As part of the Mission-Driven Mozillians project we have a theme around recognition where we eventually want to tackle this, not just for Reps but for all communities.

The first step into this process is fully understand a few points:

  • Why recognition?
  • How do people like to be recognized? :small_blue_diamond:

So basically what I’m suggesting here is to take a step back from the solution space (even if I also like badges) and think about the whole picture.

If you are interested in this topic I suggest you can start thinking about this and come up with some actions that can inform this project later in the year.

Cheers.


:small_blue_diamond: Other examples we have asked in the past to contributors about “How would you like to be recognized?”

  • Thank you! expressed in any way (e.g. Github comment, email)
  • Assigned role in the community
  • Inclusion of my work in a product or initiative. (e.g. approved translation suggestion, merged Pull Request, bug fix, etc.)
  • Certificate - digital
  • Recognition from staff
  • Prizes and awards
  • Professional recognition (LinkedIn)
  • Certificate paper
  • Public recognition (tweet, blog post)
  • I prefer no recognition / anonymity

@nukeador,

thanks for the feedback. Regarding that discussion, I remember answering a survey on recognition a long time ago with that exact questions. Was the result of that survey published?

I don’t think one work precludes the other. I can help with the research you mentioned above, I’d love to.

I will also keep working on other resources such as these badges and other potential things, even if they end up not being used anywhere, just working on this will spur very good conversations and ideation processes.

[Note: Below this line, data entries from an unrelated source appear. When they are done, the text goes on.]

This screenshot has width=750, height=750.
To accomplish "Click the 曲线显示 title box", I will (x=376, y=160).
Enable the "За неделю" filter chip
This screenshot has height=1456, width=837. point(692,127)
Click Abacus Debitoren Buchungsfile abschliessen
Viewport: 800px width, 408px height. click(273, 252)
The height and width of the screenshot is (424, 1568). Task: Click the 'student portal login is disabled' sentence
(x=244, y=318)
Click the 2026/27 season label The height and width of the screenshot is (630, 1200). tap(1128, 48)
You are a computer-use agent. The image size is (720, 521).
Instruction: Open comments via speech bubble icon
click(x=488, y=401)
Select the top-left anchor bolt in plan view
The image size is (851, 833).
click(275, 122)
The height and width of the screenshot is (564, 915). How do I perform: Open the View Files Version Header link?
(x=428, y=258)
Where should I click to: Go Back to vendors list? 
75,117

For example, I’d love some feedback from you on the ideas I mentioned above. Not an official Mozilla feedback. I am looking forward to understand what real people who are in the Reps program think about this. I have the suspicion that there is no silver bullet for recognition, there will not be a single system in place that will make everyone happy. I suspect that we’ll need various systems as our different personas emerge. I think that by creating topics as these one, which contain a proposal for a recognition system, that we’ll invite more people to contribute to this area.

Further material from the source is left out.